As president of the Vatican's Pontifical Council for the Promotion of Christian Unity, Cardinal Cassidy, unlike Cardinal Ratzinger, is daily engaged in ecumenical dialogue. He pointed out that the Pope himself spoke of the "irrevocable" path of the ecumenical process in his 1995 Encyclical, Ut Unum Sint, On Commitment to Ecumenism.
"The point is, the Pope himself wrote and signed Ut Unum Sint but not the Dominus Iesus declaration," he said.

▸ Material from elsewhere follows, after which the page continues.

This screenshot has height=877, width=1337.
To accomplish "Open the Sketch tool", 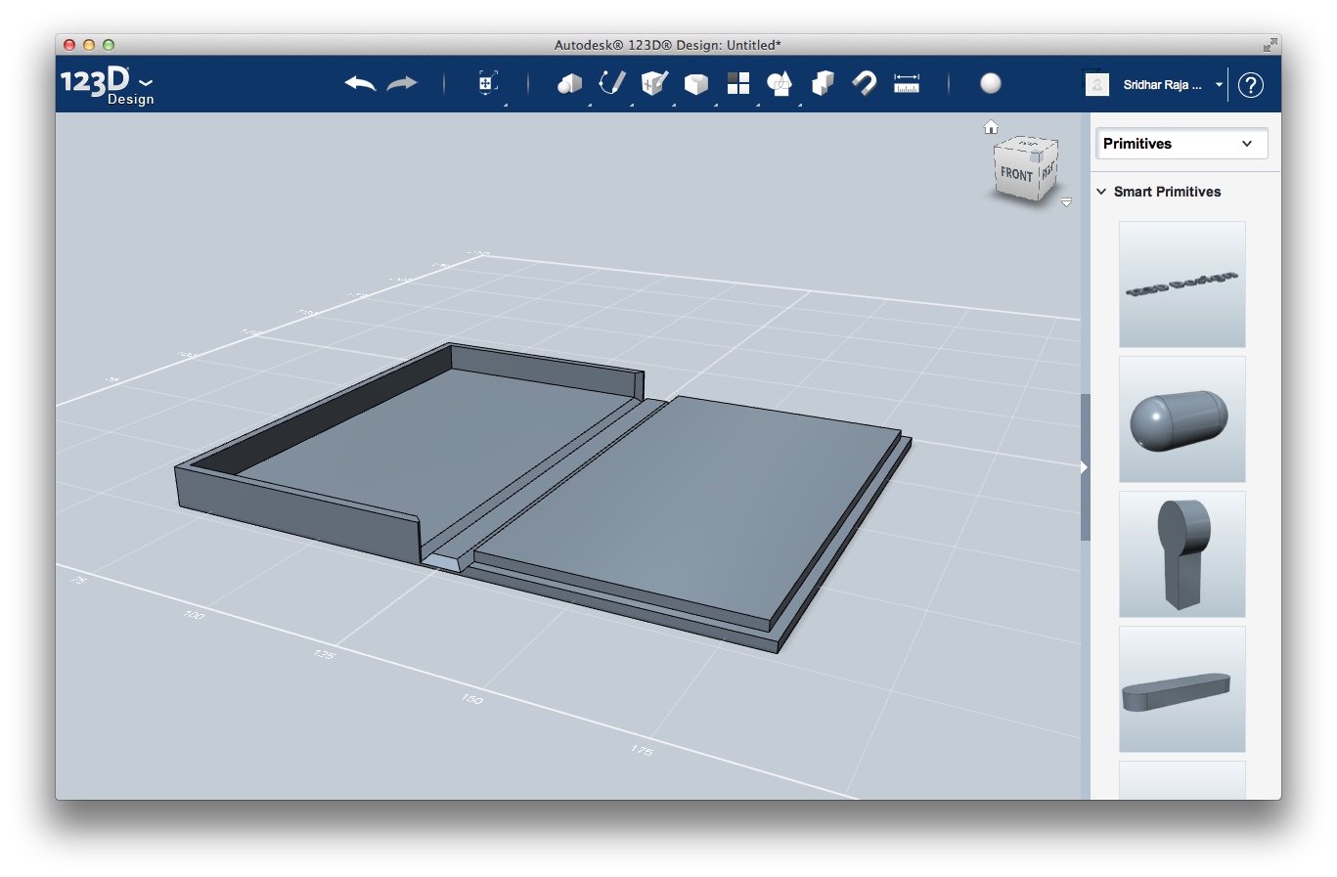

Among other things, Dominus Iesus claims that "there exists a single Church of Christ, which subsists in the Catholic Church", adding that Protestant churches are not "churches in the proper sense". Furthermore, the declaration states that followers of religions other than Christianity are "in a gravely deficient situation".

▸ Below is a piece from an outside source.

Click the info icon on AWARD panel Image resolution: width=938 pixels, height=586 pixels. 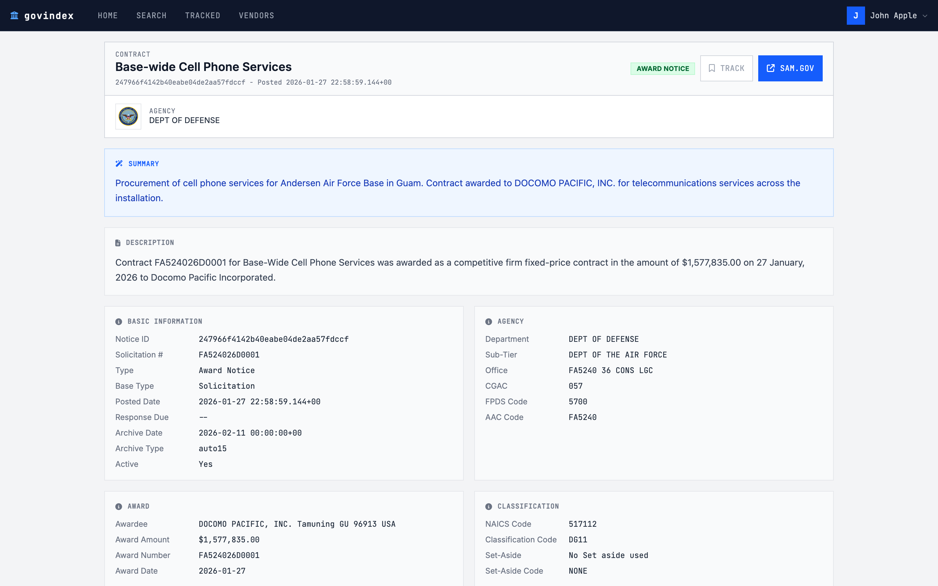[118, 506]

Cardinal Cassidy's claim that the Pope did not sign the declaration is correct. The document bears the signatures of Cardinal Ratzinger and Archbishop Tarcisio Bertone, both of the CDF. This is in itself normal practice.
But Cardinal Cassidy's attempt to distance the Pope and church teachings from Dominus Iesus is undermined by the second-last paragraph of the document, which states that John Paul II "ratified and confirmed this Declaration" at an audience on June 16th this year.